** Begin **

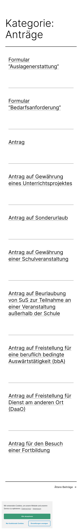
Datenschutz (26, 509)
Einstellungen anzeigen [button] (39, 523)
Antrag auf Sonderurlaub (38, 218)
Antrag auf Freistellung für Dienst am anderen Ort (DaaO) (39, 402)
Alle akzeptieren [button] (27, 516)
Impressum (37, 509)
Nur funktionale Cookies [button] (15, 523)
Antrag (16, 142)
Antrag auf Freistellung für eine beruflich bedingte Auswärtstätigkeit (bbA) (39, 354)
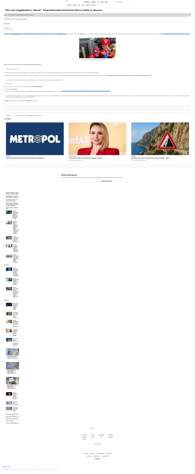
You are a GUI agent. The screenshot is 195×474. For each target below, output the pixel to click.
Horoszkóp (87, 2)
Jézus (14, 244)
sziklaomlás (133, 156)
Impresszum (86, 453)
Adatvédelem (109, 453)
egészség (14, 320)
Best (93, 437)
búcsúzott (7, 100)
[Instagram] (100, 447)
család (17, 31)
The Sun (28, 100)
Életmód (110, 437)
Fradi (102, 2)
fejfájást (81, 33)
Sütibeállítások (97, 458)
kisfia (5, 31)
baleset (14, 278)
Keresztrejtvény (12, 356)
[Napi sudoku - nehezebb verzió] (12, 389)
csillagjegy (15, 329)
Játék (106, 2)
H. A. (8, 27)
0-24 (98, 2)
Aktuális (110, 434)
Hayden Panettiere (72, 156)
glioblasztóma (24, 31)
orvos (36, 31)
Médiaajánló (92, 453)
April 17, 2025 (14, 89)
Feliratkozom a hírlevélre (106, 180)
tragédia (11, 31)
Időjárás (94, 2)
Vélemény (84, 437)
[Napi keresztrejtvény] (12, 359)
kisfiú (41, 31)
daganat (31, 31)
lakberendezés (16, 312)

** End **

TASK:
Copy every line of the material above without changes, and leave out the pictures.

FULL OUTPUT:
Datenschutz (26, 509)
Einstellungen anzeigen [button] (39, 523)
Antrag auf Sonderurlaub (38, 218)
Antrag auf Freistellung für Dienst am anderen Ort (DaaO) (39, 402)
Alle akzeptieren [button] (27, 516)
Impressum (37, 509)
Nur funktionale Cookies [button] (15, 523)
Antrag (16, 142)
Antrag auf Freistellung für eine beruflich bedingte Auswärtstätigkeit (bbA) (39, 354)
You are a GUI agent. The screenshot is 195×474. For each target below, output the pixel to click.
Horoszkóp (87, 2)
Jézus (14, 244)
sziklaomlás (133, 156)
Impresszum (86, 453)
Adatvédelem (109, 453)
egészség (14, 320)
Best (93, 437)
búcsúzott (7, 100)
[Instagram] (100, 447)
család (17, 31)
The Sun (28, 100)
Életmód (110, 437)
Fradi (102, 2)
fejfájást (81, 33)
Sütibeállítások (97, 458)
kisfia (5, 31)
baleset (14, 278)
Keresztrejtvény (12, 356)
[Napi sudoku - nehezebb verzió] (12, 389)
csillagjegy (15, 329)
Játék (106, 2)
H. A. (8, 27)
0-24 (98, 2)
Aktuális (110, 434)
Hayden Panettiere (72, 156)
glioblasztóma (24, 31)
orvos (36, 31)
Médiaajánló (92, 453)
April 17, 2025 (14, 89)
Feliratkozom a hírlevélre (106, 180)
tragédia (11, 31)
Időjárás (94, 2)
Vélemény (84, 437)
[Napi keresztrejtvény] (12, 359)
kisfiú (41, 31)
daganat (31, 31)
lakberendezés (16, 312)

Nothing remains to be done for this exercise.